Repeat these steps over the contralateral carotid artery to assess the presence of a clearer dichotic notch velocity. After observing the clear dichotic notch velocity on both carotid arteries, select the side of the neck to which the device will adhere. Adhere the device to the chosen carotid artery by visually noting where the best signal is obtained on the neck.
If needed, use a skin marking pen to identify the optimal placement position. Lift the device from the neck and remove the protective backing from the adhesive attached to the ultrasound device. Observe the transducer face on the ultrasound device, if needed, reapply the ultrasound gel to the transducer face.
Remove excess ultrasound gel from the neck that may have remained during signal discovery. As this interferes with the adhesion of the device. Return the device to the identified location on the neck smooth the wings of the adhesive across the neck.
Remove the protective backing from the tips of the adhesive after pulling tight and place the filming against the skin to secure the device to the neck fully. Monitor the carotid and jugular spectra throughout adhesion to ensure the signal is not lost. Clear the smart device application data by pressing restart.
Then press Begin Assessment to obtain the baseline measures for the passive leg raise or PLR with 30 to 60 seconds of resting baseline. The bottom portion of the device application quantifies the corrected flow time or CCFT for each cardiac cycle displayed as green bars. Look for a marker displayed on the bottom portion of the application display to signify the beginning of the assessment.
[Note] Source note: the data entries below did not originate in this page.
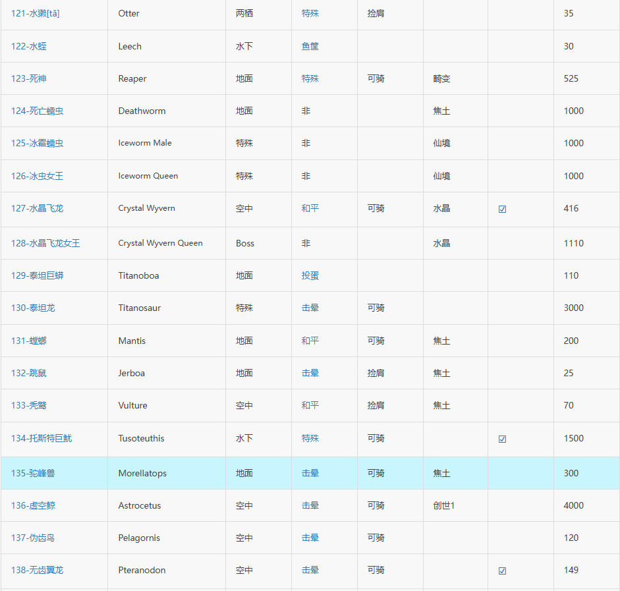Select the Morellatops name cell
Screen dimensions: 620x591
tap(167, 473)
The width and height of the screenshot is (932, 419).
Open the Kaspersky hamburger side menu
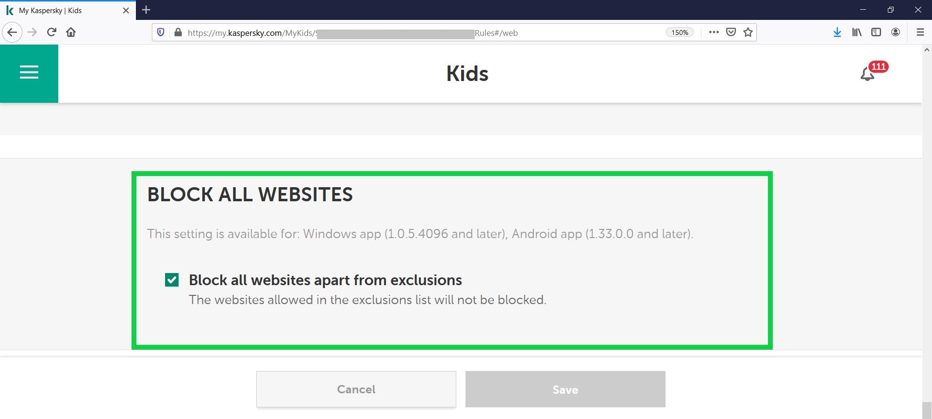(x=29, y=73)
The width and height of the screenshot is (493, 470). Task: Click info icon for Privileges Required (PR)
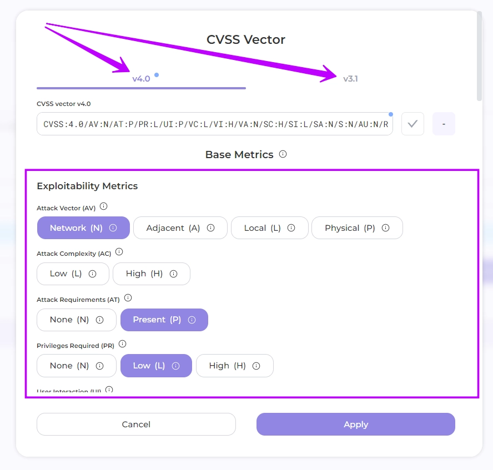pyautogui.click(x=123, y=345)
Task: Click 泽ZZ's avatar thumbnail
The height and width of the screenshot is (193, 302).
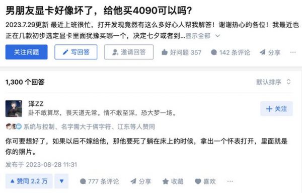Action: point(14,108)
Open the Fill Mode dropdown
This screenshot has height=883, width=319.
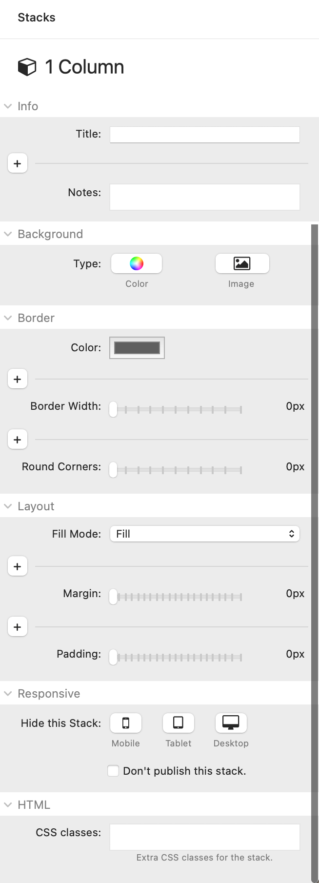[205, 534]
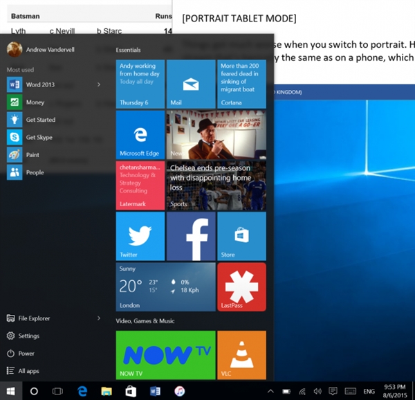Open the Store tile
The image size is (415, 400).
coord(241,235)
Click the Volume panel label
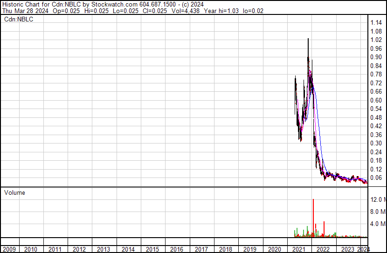 coord(14,192)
Then on the smart device screen press Mark Intervention to signify the beginning of the preload challenge. To perform a PLR without touching the patient. Reposition the hospital bed or gurney so that the torso is moved downward to the horizontal and the legs are lifted to 30 to 45 degrees above the horizontal.
Keep the patient in the PLR position for 90 to 120 seconds. Observe the jugular Doppler spectrum during the intervention and assess for changes in the absolute jugular venous velocity and its pattern as a surrogate for the jugular venous pressure. Observe the evolution of the green bars during the intervention and assess for changes in CCFT before and after the start of the preload challenge for each cardiac cycle.
Once the intervention is complete on the smart device screen press End Assessment of the preload challenge. Return the patient to the semi recumbent position. Observe the assessed changes in the CCFT displayed in a yellow box on the lower right side of the application.
If desired, press save to save the assessment and export the data files. In a patient with a normal upright cardiac function curve a small increase in the cardiac preload is accompanied by a relatively large rise in the stroke volume. Change in the venous doppler morphology indicates that the jugular vein has increased in diameter and is beginning to follow the right atrial pressure deflections.
In contrast, an abnormal response during a preload challenge is marked by a venous doppler waveform that evolves as above, but with an arterial response that reveals no significant change or even a decrease in the CCFT as compared to baseline. A preload challenge showing no significant change in the venous doppler waveform represents an inadequate change in the cardiac filling. A rising stroke volume in the arterial signal.
Coupled with a venous doppler morphology suggesting diminished venous pressure. It is important to obtain a strong doppler signal that can be easily traced and quantified and to maintain this strong signal throughout the assessment. This technique can be repeated multiple times over the course of a patient's resuscitation to confirm and help predict the effective preload.
This technique has paved the way for several pilot projects assessing both fluid resuscitation and removal in the acute care setting.